Ce que risque l’Europe si la Russie cesse (pour de vrai) de lui fournir du gaz

Arrêt total du gaz en provenance de Russie accompagné de températures froides et d’une mauvaise préparation des pays de l’UE. C’est le scénario le plus redouté par la Commission européenne, qui a estimé une faible croissance de l’économie de l’UE pour l’année prochaine, à seulement 0,3 %. Mais Bruxelles a fondé cette prédiction sur le fait, loin d’être acquis, que la Russie n’éliminera pas complètement l’approvisionnement énergétique du Vieux Continent. Contrairement à ce que l’on pourrait croire, après près de neuf mois de guerre, Moscou continue de garantir 7 % de l’approvisionnement en gaz de l’Europe.

Avant l’invasion de l’Ukraine, la dépendance énergétique de l’UE vis-à-vis de la Russie était beaucoup plus grande, les pipelines russes pompant 40 % des besoins en méthane des 27 États membres. Avec le début des bombardements dans les villes ukrainiennes, l’UE a immédiatement commencé à remplir ses stockages de gaz, se mettant à l’abri de la menace du Kremlin de laisser l’Europe dans le froid si elle continuait à soutenir Kiev avec le même méthane russe. Une stratégie qui a permis à l’UE d’être prête, avec des réserves pleines à plus de 90% de leur capacité, face à une saison froide qui, pour le moment, présente des températures bien supérieures à la moyenne. Mais les cartes sur table pourraient changer rapidement.

Après la saison hivernale, l’UE devra reconstituer ses stocks énergétiques et cette fois le gaz arrivant de Russie sera bien moindre que par le passé. Ces derniers jours, l’Agence internationale de l’énergie a averti que 30 milliards de mètres cubes de gaz pourraient manquer. Pas seulement. Moscou, selon le scénario de risque analysé par la Commission, pourrait également annuler complètement les livraisons de méthane à l’Europe pour se venger des sanctions économiques et du soutien à Kiev, qui a enregistré ces derniers mois de lourdes victoires militaires. Partant d’un éventuel arrêt total du gaz en provenance de Russie, les responsables bruxellois ont élaboré deux scénarios.

La plus négative voit l’Europe en proie à des « tergiversations » qui conduiraient à consommer les réserves actuelles de gaz sans prévoir d’alternatives. Dans ce cas, l’UE pourrait se retrouver au début de la saison d’hiver 2023/2024, avec « des volumes de stockage qui tomberaient à environ 30%, en dessous des niveaux nécessaires pour répondre à la demande dans un hiver froid », lit-on dans le document. Dans ce scénario, « la procrastination implique un coût démesuré pour un ajustement à court terme », qui éviterait les black-out mais entraînerait l’Europe dans une nouvelle crise.

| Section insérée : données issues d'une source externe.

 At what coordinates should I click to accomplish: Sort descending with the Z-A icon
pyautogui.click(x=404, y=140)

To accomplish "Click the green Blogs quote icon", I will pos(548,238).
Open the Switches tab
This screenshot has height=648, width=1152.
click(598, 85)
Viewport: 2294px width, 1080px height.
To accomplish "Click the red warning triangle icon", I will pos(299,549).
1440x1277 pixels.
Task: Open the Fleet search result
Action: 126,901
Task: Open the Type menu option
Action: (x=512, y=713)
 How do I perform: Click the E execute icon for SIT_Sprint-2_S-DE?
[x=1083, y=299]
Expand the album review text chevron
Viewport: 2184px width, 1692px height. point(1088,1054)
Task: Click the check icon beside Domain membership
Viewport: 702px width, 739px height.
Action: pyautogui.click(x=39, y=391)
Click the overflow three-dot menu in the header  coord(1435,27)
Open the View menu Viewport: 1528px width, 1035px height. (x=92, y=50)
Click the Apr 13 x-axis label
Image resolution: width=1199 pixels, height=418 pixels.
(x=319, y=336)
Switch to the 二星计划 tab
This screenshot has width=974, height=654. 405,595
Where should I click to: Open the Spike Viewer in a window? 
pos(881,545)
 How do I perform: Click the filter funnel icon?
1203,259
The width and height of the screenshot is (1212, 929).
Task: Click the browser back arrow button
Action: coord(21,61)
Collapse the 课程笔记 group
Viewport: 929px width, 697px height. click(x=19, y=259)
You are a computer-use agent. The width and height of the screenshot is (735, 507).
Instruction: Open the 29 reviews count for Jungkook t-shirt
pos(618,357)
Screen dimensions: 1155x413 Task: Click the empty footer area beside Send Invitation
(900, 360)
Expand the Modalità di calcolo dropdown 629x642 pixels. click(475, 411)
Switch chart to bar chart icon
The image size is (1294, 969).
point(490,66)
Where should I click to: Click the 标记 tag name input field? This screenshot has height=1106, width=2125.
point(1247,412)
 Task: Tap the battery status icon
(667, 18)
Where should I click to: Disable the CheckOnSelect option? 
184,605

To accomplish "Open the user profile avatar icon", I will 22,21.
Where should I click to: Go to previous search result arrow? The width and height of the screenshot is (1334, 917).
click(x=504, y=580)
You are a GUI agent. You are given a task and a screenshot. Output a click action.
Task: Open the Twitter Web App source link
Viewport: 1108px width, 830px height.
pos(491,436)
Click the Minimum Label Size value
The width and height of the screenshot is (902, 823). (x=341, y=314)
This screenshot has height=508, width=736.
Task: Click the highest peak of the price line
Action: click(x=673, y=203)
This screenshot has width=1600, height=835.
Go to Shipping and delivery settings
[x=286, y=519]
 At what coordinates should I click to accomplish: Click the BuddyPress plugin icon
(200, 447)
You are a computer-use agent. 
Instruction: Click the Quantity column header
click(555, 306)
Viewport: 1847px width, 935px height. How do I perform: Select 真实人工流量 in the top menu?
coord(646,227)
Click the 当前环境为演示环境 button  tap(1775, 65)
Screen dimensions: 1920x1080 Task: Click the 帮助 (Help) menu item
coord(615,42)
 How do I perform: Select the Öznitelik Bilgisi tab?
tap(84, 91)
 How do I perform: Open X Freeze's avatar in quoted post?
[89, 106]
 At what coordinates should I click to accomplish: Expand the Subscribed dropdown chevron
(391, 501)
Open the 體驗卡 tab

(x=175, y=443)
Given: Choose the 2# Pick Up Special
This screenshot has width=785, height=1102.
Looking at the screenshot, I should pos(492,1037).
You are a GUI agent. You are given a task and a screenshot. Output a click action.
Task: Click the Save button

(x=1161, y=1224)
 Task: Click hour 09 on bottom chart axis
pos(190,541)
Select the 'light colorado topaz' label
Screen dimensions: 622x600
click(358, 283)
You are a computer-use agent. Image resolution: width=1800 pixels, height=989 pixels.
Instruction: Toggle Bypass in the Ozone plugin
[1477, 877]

L’autre scénario est celui de la « préparation » et suppose que l’Europe sache réagir à temps à l’arrêt total des importations de gaz de Russie en augmentant la production domestique et en recherchant des fournisseurs alternatifs. Cependant, les deux scénarios de tergiversations et de préparation ont un point commun : les dures conséquences économiques auxquelles l’UE devrait faire face en cas de réduction à zéro des approvisionnements énergétiques de la Russie. Selon les deux scénarios, l’UE sombrerait dans la récession l’année prochaine, avec -0,5% du PIB européen dans le cas de la préparation et -0,7% dans le scénario de la procrastination.

Les conséquences négatives affecteraient également le taux d’inflation. Si Moscou fermait complètement les robinets de gaz, le coût de la vie augmenterait de 7,5 % en 2023 et de 3 à 5 % l’année suivante.

Pourquoi la Chine pourrait quitter l’Europe sans gaz l’été prochain

Les prévisions économiques d’automne publiées par Bruxelles ont pour l’instant levé certaines craintes sur le sort de l’Europe. Mais le spectre de la suppression des importations d’énergie en provenance de Russie reste un scénario à redouter et à affronter avec l’inquiétude des gouvernements et des institutions européennes, comme l’ont recommandé ces derniers jours laAgence internationale de l’énergie.